One hundred years ago Friday, just six months before the 19th Amendment was approved, the League of Women Voters was established as a “mighty political experiment” to help 20 million newly enfranchised women get out the vote. What began as a small grassroots movement has evolved into a leading nonpartisan civic organization dedicated to ensuring the voting rights of every American. Over the last century, the League’s volunteers have also advocated for landmark laws ranging from the Equal Rights Amendment to the National Voter Registration Act passed in 1993 – all aimed at creating a more inclusive democracy.

As the first woman elected to represent Maine’s 1st Congressional District, I recognize that I wouldn’t hold this role were it not for the fearless suffragists and League advocates who came before me.

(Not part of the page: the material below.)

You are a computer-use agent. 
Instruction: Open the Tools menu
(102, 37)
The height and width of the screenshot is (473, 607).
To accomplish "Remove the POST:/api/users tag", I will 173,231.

Building on the progress they fought for, I’m working in Congress to mitigate big money in politics, voter suppression, gerrymandering and threats to election security. As we’ve seen, our democratic institutions are fragile and we must fight to preserve them.

The nation’s intelligence agencies confirmed without a doubt that Russia meddled in the 2016 presidential election, and they’ll do it again unless we act quickly. Congress has a responsibility to step up and protect our democratic elections. I proudly joined my House colleagues in passing the Securing America’s Federal Elections (SAFE) Act last June, which provides funding to protect U.S. election systems, requires the use of paper ballots, mandates post-election audits and helps defend against foreign hacking and attacks.

This past fall, the House passed HR 4, the Voting Rights Advancement Act, with my support. After rampant voter suppression nationwide – like voter ID laws, purging of voter rolls and poll taxes – we need to rebuild access to the ballot box and restore the landmark Voting Rights Act of 1965. I’m also an original co-sponsor of HR 1, a comprehensive package of democracy reforms to clean up our elections, which passed the House nearly a year ago. The bill includes campaign finance reform, automatic voter registration, restoration of voting rights for formerly incarcerated individuals and ethics reform – all of which will restore power to the people. Unfortunately, both HR 1 and HR 4 are stalled in the Senate, where Majority Leader Mitch McConnell is blocking a vote.

Extreme partisan gerrymandering harms our political system and has a particularly pervasive effect on the function of the U.S. House of Representatives, since the boundaries of our district maps are redrawn after every census. Back in 2017, I joined dozens of former and current members of Congress to submit an amicus brief to the Supreme Court regarding Gill v. Whitford, a case that involved a challenge to Wisconsin’s redistricted state legislative map, which was drawn to maximize the number of Republican seats. Though the U.S. Supreme Court has yet to decide either way on gerrymandering, I am heartened by initiatives like independent commissions to draw districts across the country that would empower states to fight gerrymandering and draw fair maps. In a truly representative government, voters should choose their representatives – not the other way around.

I’m a proud co-sponsor of H.J. Res. 2, a constitutional amendment to overturn Citizens United, the 2010 Supreme Court decision that allowed vast amounts of money to pour into our political system from anonymous donors. In the course of a decade, that misguided Supreme Court decision has allowed $4.5 billion to influence our elections. Fortunately, in Maine, we’re celebrating 20 years of our Clean Elections system, which allows legislators to turn down corporate special interest money. And in 2019, we became the first state in the nation to pass ranked-choice voting, which ensured voters no longer had to worry about splitting their votes. We can take pride in the powerful measures taken in Maine to protect our democracy and embolden the voice of our voters.

As Maine voters head to the polls March 3 to vote in the presidential primary, let’s not forget how hard women fought for the right to cast their ballot and never take it for granted.